I have been back for about 3 years now and have since moved around a little professionally. I’ve had the honor of experiencing great managers, true leaders to their people and experienced some not so great ones. Is this a matter of opinion? Sure, I guess, but when all of your staff can’t wait for you to get hit by a bus, is it their problem or the managers? I guess your answer to that question will place you in one of my two buckets.
Now I know that people hate hearing about my military experience but I find myself deeply rooted in the lessons I learned growing through the ranks. From my lowly days as a Private E-1 to my time getting my Sergeant stripes overseas I took my responsibilities seriously. Again, I was not going to be nominated for NCO of the year or anything, but I did my duty of following orders and then learning to give them to the best of my ability. The Army has a great history of producing outstanding leaders and I had the opportunity to work for some of the great ones. Being a leader for a combat unit is really not different from leading a group of professionals in an office when you boil it down.

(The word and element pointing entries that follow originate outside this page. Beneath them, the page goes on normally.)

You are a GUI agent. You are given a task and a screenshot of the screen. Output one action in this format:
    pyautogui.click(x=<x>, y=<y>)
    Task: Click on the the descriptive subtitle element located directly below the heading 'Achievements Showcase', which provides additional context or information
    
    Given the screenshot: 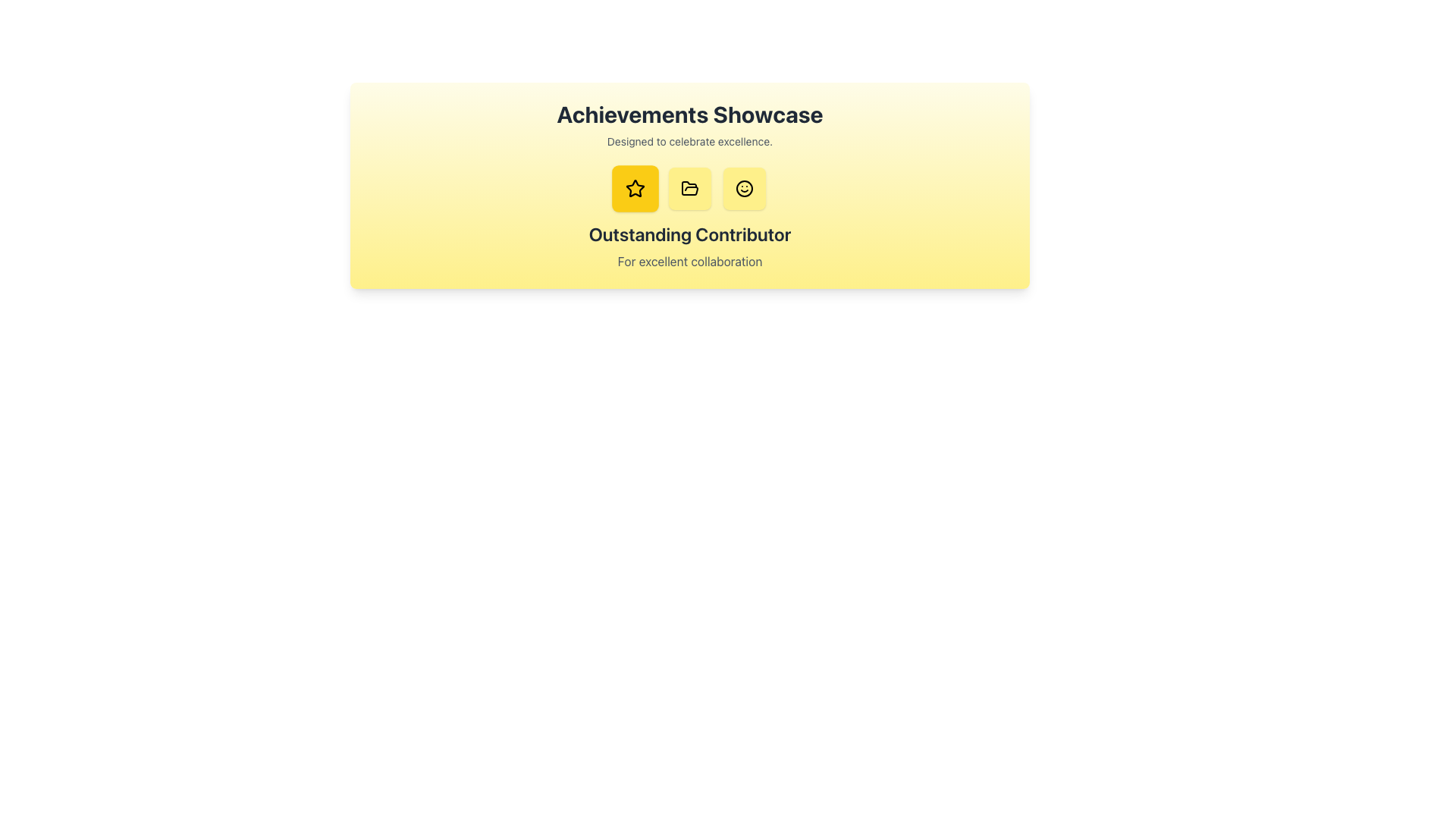 What is the action you would take?
    pyautogui.click(x=689, y=141)
    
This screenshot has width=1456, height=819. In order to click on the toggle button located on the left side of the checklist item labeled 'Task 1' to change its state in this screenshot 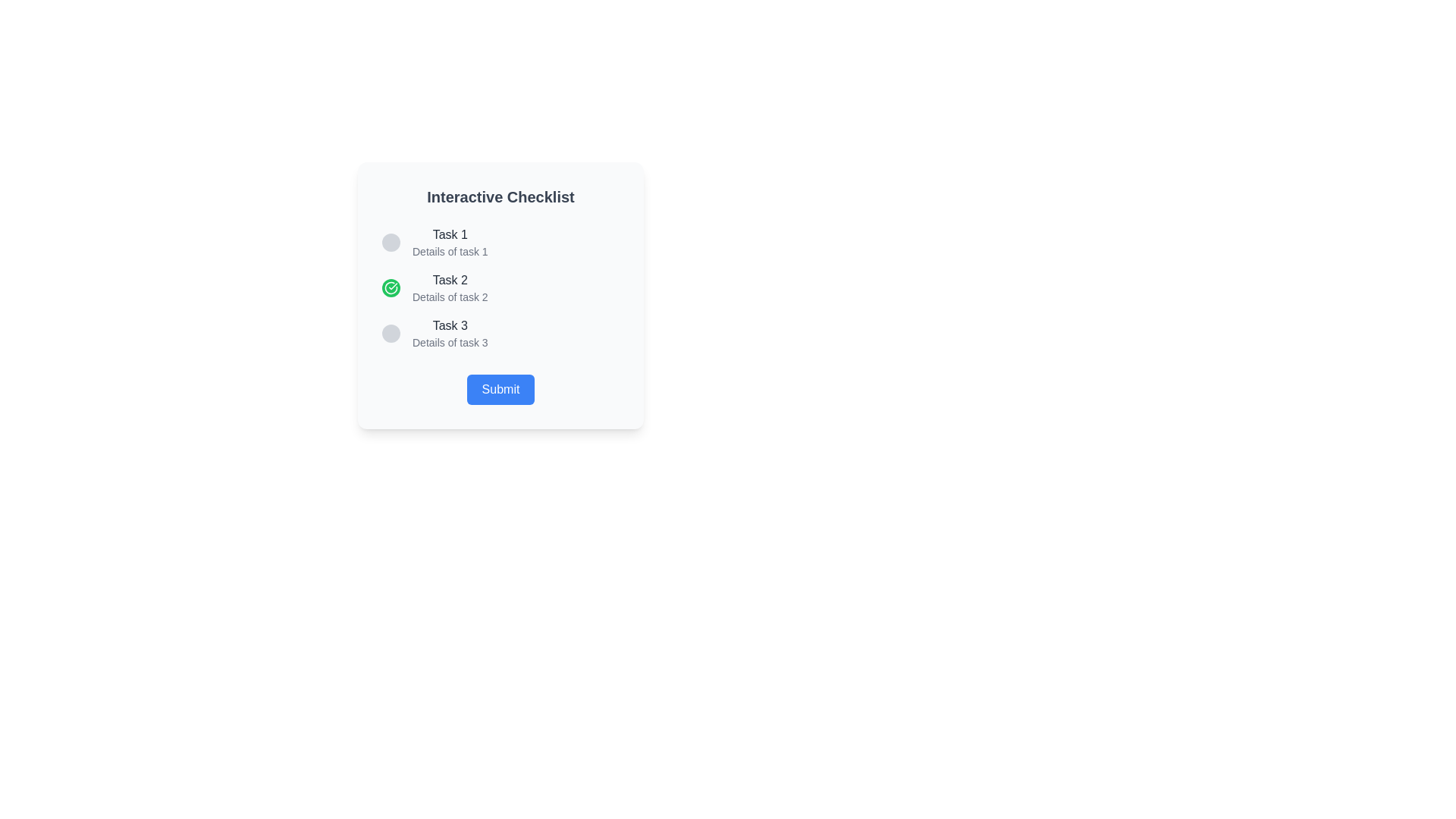, I will do `click(391, 242)`.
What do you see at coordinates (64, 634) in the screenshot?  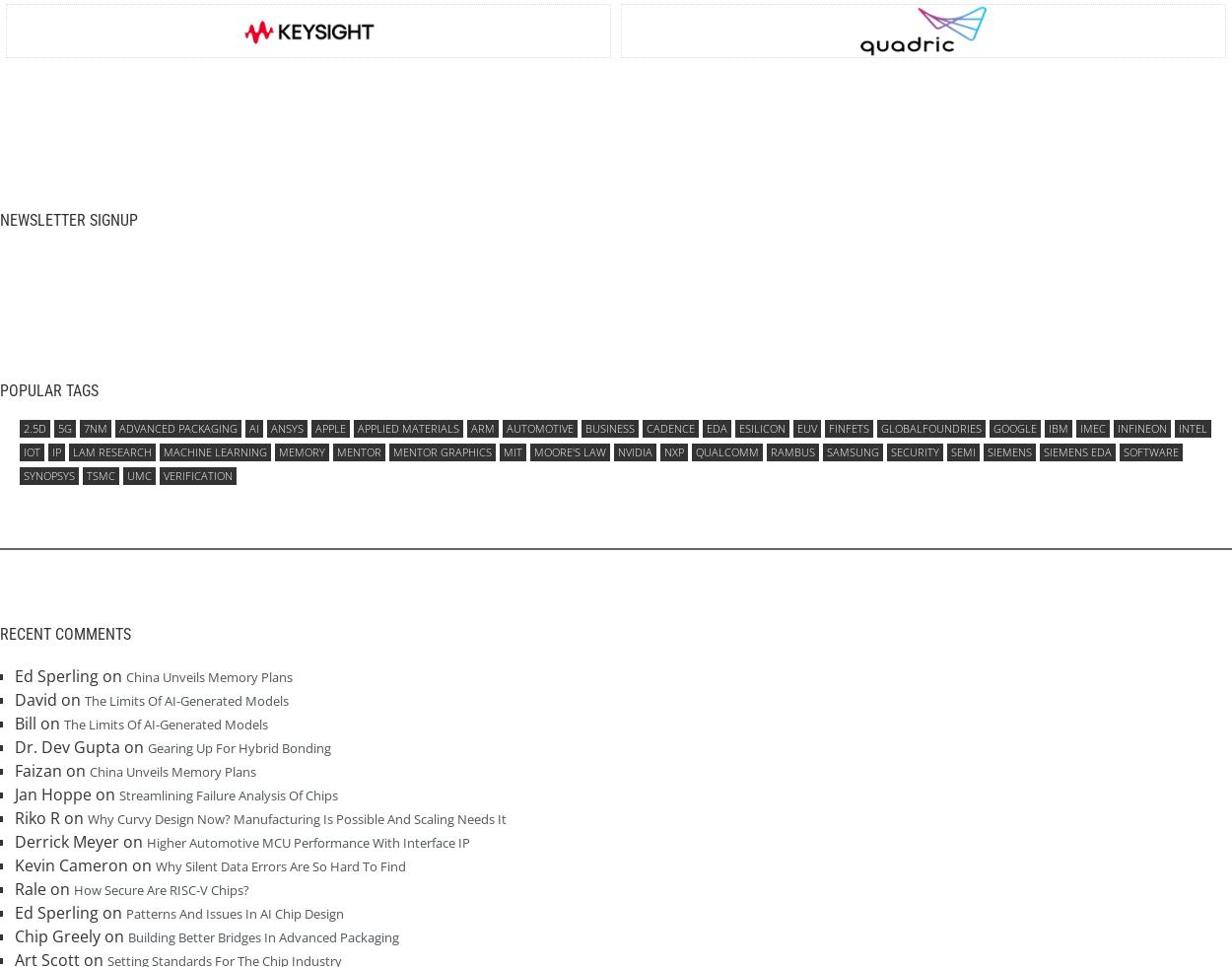 I see `'Recent Comments'` at bounding box center [64, 634].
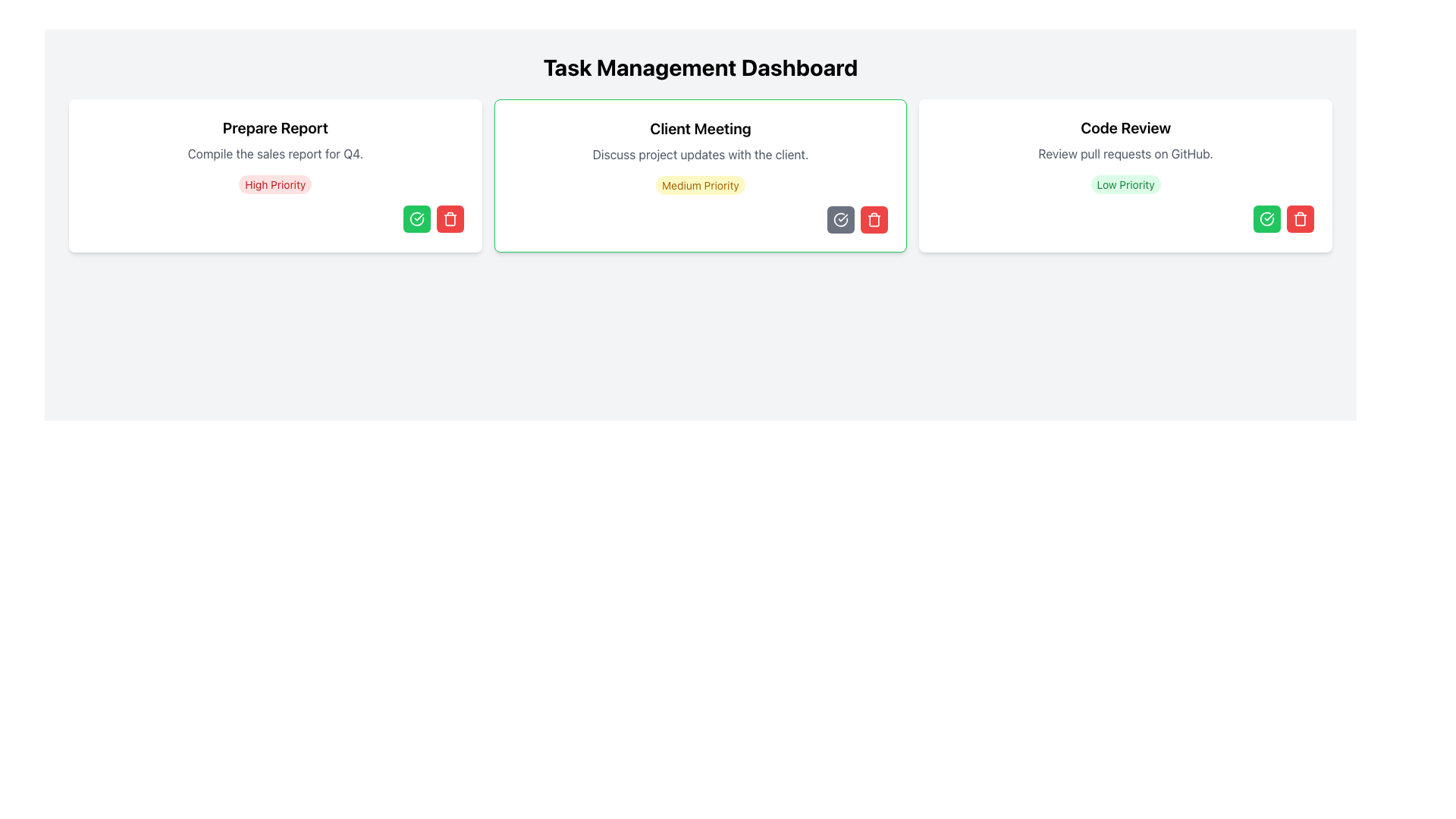 Image resolution: width=1456 pixels, height=819 pixels. Describe the element at coordinates (699, 184) in the screenshot. I see `the priority level text label for the 'Client Meeting' task, which is located below the subtitle 'Discuss project updates with the client.' in the task management dashboard` at that location.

Maybe it’s a flaw to have extremely high standards of my leaders/managers. But I have high standards for myself and think the people above me should have the same. Maybe that will be my undoing, but then again it’s probably not a place I want to work if thats the case.
Leaders should first and foremost lead from example. How can you expect your teams to give 100% when they look at you and see you playing video games, watching YouTube or doing nothing most of the day? (That’s a rhetorical question.)
It is a frame of mind that needs to adopted to insure success. Too often I saw managers that acted like dictators barking orders to get things done, or worse gave all of the staff a sense of insecurity by implying they would not have jobs soon. The fact is you will either have a mutiny on your hands or worse show up to work on Monday and get a list of emails with letters of resignations. The idea behind being a manager is to retain your stars, not let them fall to the ground.
If you have members of your staff that deserve harsh treatment, let them go. If you can’t correct their behavior without acting like Hitler, then they are doing nothing but sucking up resources and wasting the company money therefore they should just be fired. If your entire staff deserves this, then you need to take about 10 steps back and see what the real problem is. I’ve never been to keen to ‘cleaning house’ because the fact is that if this needs to be done then the managers are to blame and not the employees. But too often ‘cleaning house’ is the case because managers have too much pride to admit they failed and they blame it on everyone around them.
In a work environment your job as a leader is to coach, measure and provide feedback to your staff. The ‘work’ will get done if these steps are taken. I was at a company that was setting itself up for failure but the front line managers led their people the right way and they continued to achieve dramatic results despite the building falling apart around them and they found a way to keep a smile on their face during the process.
I guess I could go on with this topic for a while, but as I said I got stuck on the initial post and did some reflection. Look around you, are your managers really leading their people or merely standing on the sidelines waiting to point fingers when the game ends? If your in a leadership position and the chips are down, suck it up and start leading. Your people are looking up to you for the example.